(Stored data entries)
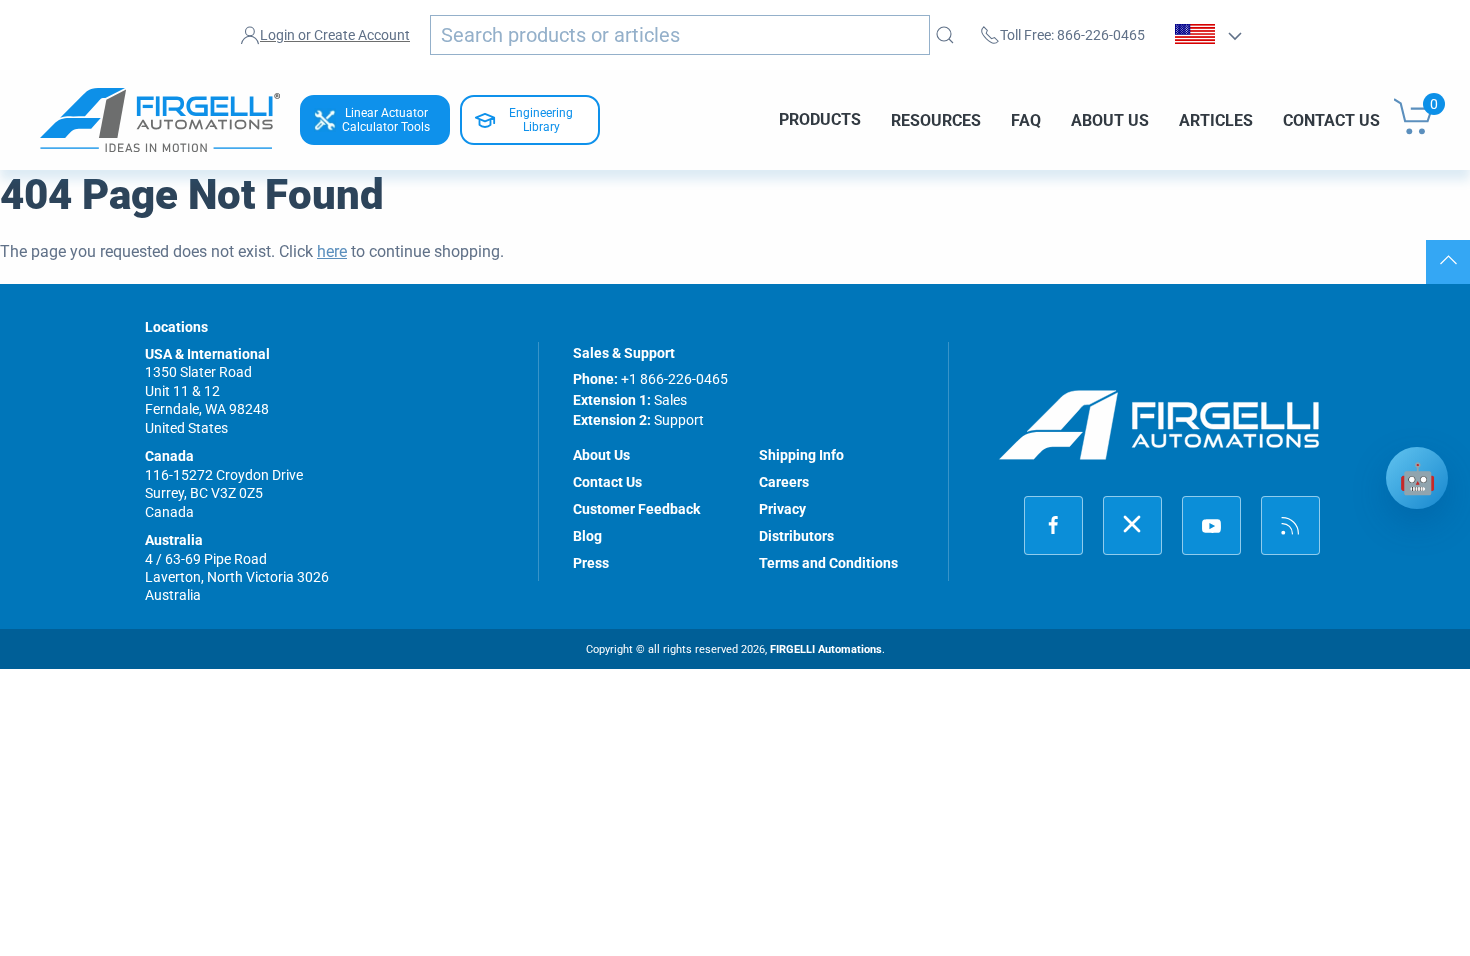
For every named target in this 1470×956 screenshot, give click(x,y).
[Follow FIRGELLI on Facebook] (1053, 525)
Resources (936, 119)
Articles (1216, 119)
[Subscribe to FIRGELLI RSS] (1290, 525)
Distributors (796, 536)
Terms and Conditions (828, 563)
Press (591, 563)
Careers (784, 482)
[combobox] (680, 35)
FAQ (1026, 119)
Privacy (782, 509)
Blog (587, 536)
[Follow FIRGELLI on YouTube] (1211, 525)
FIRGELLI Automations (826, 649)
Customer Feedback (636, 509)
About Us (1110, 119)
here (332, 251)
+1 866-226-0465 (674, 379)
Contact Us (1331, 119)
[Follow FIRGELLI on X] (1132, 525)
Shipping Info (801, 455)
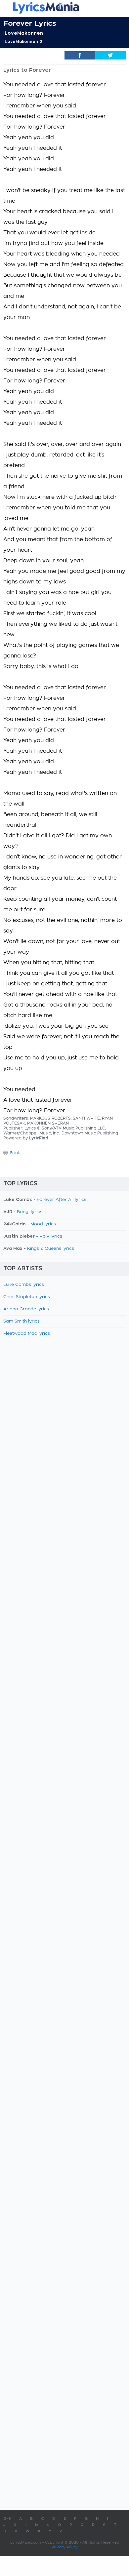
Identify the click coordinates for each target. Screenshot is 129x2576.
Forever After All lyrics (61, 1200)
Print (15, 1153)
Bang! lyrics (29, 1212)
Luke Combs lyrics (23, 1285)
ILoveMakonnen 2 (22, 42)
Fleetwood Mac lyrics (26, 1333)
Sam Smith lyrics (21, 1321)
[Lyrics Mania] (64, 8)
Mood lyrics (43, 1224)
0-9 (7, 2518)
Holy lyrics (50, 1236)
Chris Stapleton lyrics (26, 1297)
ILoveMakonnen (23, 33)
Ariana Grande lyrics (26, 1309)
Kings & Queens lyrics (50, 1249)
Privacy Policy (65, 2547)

** Action item **
Copy each line of the data that contains the word "Follow", leaving the other lines out.

** Written response **
[Follow FIRGELLI on Facebook] (1053, 525)
[Follow FIRGELLI on YouTube] (1211, 525)
[Follow FIRGELLI on X] (1132, 525)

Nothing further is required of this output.